Problem requirements: Retyping the records exactly is the whole task.
»»
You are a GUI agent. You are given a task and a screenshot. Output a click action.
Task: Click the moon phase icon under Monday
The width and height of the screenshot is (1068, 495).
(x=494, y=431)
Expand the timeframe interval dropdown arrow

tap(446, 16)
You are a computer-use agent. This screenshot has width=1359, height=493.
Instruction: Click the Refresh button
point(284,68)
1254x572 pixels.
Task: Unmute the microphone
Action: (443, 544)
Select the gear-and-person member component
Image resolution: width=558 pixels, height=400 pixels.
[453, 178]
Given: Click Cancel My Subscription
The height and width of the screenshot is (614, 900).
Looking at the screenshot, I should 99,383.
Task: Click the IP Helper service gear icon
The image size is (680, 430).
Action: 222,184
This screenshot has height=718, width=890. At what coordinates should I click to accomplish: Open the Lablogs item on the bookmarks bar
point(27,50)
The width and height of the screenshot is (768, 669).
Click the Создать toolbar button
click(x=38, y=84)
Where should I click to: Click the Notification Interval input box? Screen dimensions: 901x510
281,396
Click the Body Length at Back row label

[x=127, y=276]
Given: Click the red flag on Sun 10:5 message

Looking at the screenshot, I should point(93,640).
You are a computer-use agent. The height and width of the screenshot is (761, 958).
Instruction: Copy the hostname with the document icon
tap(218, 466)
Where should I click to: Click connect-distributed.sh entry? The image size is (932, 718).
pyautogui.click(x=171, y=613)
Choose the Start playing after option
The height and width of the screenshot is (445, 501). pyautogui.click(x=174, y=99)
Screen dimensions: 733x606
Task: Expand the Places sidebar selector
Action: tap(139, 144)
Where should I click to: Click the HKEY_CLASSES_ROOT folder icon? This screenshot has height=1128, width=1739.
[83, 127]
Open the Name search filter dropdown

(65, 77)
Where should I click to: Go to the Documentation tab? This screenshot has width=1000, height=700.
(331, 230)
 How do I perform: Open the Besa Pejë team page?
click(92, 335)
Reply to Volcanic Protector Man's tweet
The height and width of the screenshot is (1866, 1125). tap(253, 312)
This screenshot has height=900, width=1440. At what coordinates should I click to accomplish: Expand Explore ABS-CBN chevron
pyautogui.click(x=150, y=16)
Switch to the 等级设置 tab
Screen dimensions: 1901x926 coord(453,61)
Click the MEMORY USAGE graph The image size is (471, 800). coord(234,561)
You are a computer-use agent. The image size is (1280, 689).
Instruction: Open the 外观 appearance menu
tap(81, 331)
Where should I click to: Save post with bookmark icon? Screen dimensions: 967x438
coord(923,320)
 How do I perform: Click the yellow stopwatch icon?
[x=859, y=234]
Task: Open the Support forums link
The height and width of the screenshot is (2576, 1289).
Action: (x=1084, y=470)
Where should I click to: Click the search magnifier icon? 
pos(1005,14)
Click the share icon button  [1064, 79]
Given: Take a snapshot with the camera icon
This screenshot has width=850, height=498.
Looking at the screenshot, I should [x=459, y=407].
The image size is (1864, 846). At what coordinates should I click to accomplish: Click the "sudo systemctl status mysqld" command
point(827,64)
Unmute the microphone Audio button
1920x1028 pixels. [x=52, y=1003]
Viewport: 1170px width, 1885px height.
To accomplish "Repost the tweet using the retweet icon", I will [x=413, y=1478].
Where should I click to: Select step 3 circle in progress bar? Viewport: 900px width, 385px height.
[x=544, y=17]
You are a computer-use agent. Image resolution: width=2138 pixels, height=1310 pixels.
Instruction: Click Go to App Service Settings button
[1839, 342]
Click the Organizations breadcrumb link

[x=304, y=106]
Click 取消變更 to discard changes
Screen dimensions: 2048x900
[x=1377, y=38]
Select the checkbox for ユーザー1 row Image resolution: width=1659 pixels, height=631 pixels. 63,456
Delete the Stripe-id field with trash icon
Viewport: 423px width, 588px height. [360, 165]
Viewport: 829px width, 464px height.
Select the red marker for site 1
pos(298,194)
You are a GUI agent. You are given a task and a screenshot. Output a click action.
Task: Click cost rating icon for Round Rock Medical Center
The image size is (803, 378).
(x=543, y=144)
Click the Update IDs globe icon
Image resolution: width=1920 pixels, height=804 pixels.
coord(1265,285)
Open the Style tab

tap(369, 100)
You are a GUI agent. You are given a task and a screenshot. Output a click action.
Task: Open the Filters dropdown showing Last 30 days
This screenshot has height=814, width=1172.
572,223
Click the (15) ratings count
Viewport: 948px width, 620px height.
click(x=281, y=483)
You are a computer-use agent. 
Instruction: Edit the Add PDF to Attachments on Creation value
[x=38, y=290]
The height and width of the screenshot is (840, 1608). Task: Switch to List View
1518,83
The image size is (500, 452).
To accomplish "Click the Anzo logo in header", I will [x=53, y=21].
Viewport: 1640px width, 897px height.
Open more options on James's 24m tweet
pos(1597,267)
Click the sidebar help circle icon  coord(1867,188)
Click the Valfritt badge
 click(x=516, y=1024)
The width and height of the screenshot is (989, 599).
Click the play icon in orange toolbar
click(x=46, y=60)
««
Reply to the exercise:
You are a GUI agent. You are given a task and a screenshot. Output a click action.
Task: Click the moon phase icon under Monday
The width and height of the screenshot is (1068, 495).
(x=494, y=431)
Expand the timeframe interval dropdown arrow

tap(446, 16)
You are a computer-use agent. This screenshot has width=1359, height=493.
Instruction: Click the Refresh button
point(284,68)
1254x572 pixels.
Task: Unmute the microphone
Action: (443, 544)
Select the gear-and-person member component
Image resolution: width=558 pixels, height=400 pixels.
[453, 178]
Given: Click Cancel My Subscription
The height and width of the screenshot is (614, 900).
Looking at the screenshot, I should 99,383.
Task: Click the IP Helper service gear icon
The image size is (680, 430).
Action: 222,184
This screenshot has height=718, width=890. At what coordinates should I click to accomplish: Open the Lablogs item on the bookmarks bar
point(27,50)
The width and height of the screenshot is (768, 669).
Click the Создать toolbar button
click(x=38, y=84)
Where should I click to: Click the Notification Interval input box? Screen dimensions: 901x510
281,396
Click the Body Length at Back row label

[x=127, y=276]
Given: Click the red flag on Sun 10:5 message

Looking at the screenshot, I should point(93,640).
You are a computer-use agent. The height and width of the screenshot is (761, 958).
Instruction: Copy the hostname with the document icon
tap(218, 466)
Where should I click to: Click connect-distributed.sh entry? The image size is (932, 718).
pyautogui.click(x=171, y=613)
Choose the Start playing after option
The height and width of the screenshot is (445, 501). pyautogui.click(x=174, y=99)
Screen dimensions: 733x606
Task: Expand the Places sidebar selector
Action: tap(139, 144)
Where should I click to: Click the HKEY_CLASSES_ROOT folder icon? This screenshot has height=1128, width=1739.
[83, 127]
Open the Name search filter dropdown

(65, 77)
Where should I click to: Go to the Documentation tab? This screenshot has width=1000, height=700.
(331, 230)
 How do I perform: Open the Besa Pejë team page?
click(92, 335)
Reply to Volcanic Protector Man's tweet
The height and width of the screenshot is (1866, 1125). tap(253, 312)
This screenshot has height=900, width=1440. At what coordinates should I click to accomplish: Expand Explore ABS-CBN chevron
pyautogui.click(x=150, y=16)
Switch to the 等级设置 tab
Screen dimensions: 1901x926 coord(453,61)
Click the MEMORY USAGE graph The image size is (471, 800). coord(234,561)
You are a computer-use agent. The image size is (1280, 689).
Instruction: Open the 外观 appearance menu
tap(81, 331)
Where should I click to: Save post with bookmark icon? Screen dimensions: 967x438
coord(923,320)
 How do I perform: Click the yellow stopwatch icon?
[x=859, y=234]
Task: Open the Support forums link
The height and width of the screenshot is (2576, 1289).
Action: (x=1084, y=470)
Where should I click to: Click the search magnifier icon? 
pos(1005,14)
Click the share icon button  [1064, 79]
Given: Take a snapshot with the camera icon
This screenshot has width=850, height=498.
Looking at the screenshot, I should [x=459, y=407].
The image size is (1864, 846). At what coordinates should I click to accomplish: Click the "sudo systemctl status mysqld" command
point(827,64)
Unmute the microphone Audio button
1920x1028 pixels. [x=52, y=1003]
Viewport: 1170px width, 1885px height.
To accomplish "Repost the tweet using the retweet icon", I will [x=413, y=1478].
Where should I click to: Select step 3 circle in progress bar? Viewport: 900px width, 385px height.
[x=544, y=17]
You are a computer-use agent. Image resolution: width=2138 pixels, height=1310 pixels.
Instruction: Click Go to App Service Settings button
[1839, 342]
Click the Organizations breadcrumb link

[x=304, y=106]
Click 取消變更 to discard changes
Screen dimensions: 2048x900
[x=1377, y=38]
Select the checkbox for ユーザー1 row Image resolution: width=1659 pixels, height=631 pixels. 63,456
Delete the Stripe-id field with trash icon
Viewport: 423px width, 588px height. [360, 165]
Viewport: 829px width, 464px height.
Select the red marker for site 1
pos(298,194)
You are a GUI agent. You are given a task and a screenshot. Output a click action.
Task: Click cost rating icon for Round Rock Medical Center
The image size is (803, 378).
(x=543, y=144)
Click the Update IDs globe icon
Image resolution: width=1920 pixels, height=804 pixels.
coord(1265,285)
Open the Style tab

tap(369, 100)
You are a GUI agent. You are given a task and a screenshot. Output a click action.
Task: Open the Filters dropdown showing Last 30 days
This screenshot has height=814, width=1172.
572,223
Click the (15) ratings count
Viewport: 948px width, 620px height.
click(x=281, y=483)
You are a computer-use agent. 
Instruction: Edit the Add PDF to Attachments on Creation value
[x=38, y=290]
The height and width of the screenshot is (840, 1608). Task: Switch to List View
1518,83
The image size is (500, 452).
To accomplish "Click the Anzo logo in header", I will [x=53, y=21].
Viewport: 1640px width, 897px height.
Open more options on James's 24m tweet
pos(1597,267)
Click the sidebar help circle icon  coord(1867,188)
Click the Valfritt badge
 click(x=516, y=1024)
The width and height of the screenshot is (989, 599).
Click the play icon in orange toolbar
click(x=46, y=60)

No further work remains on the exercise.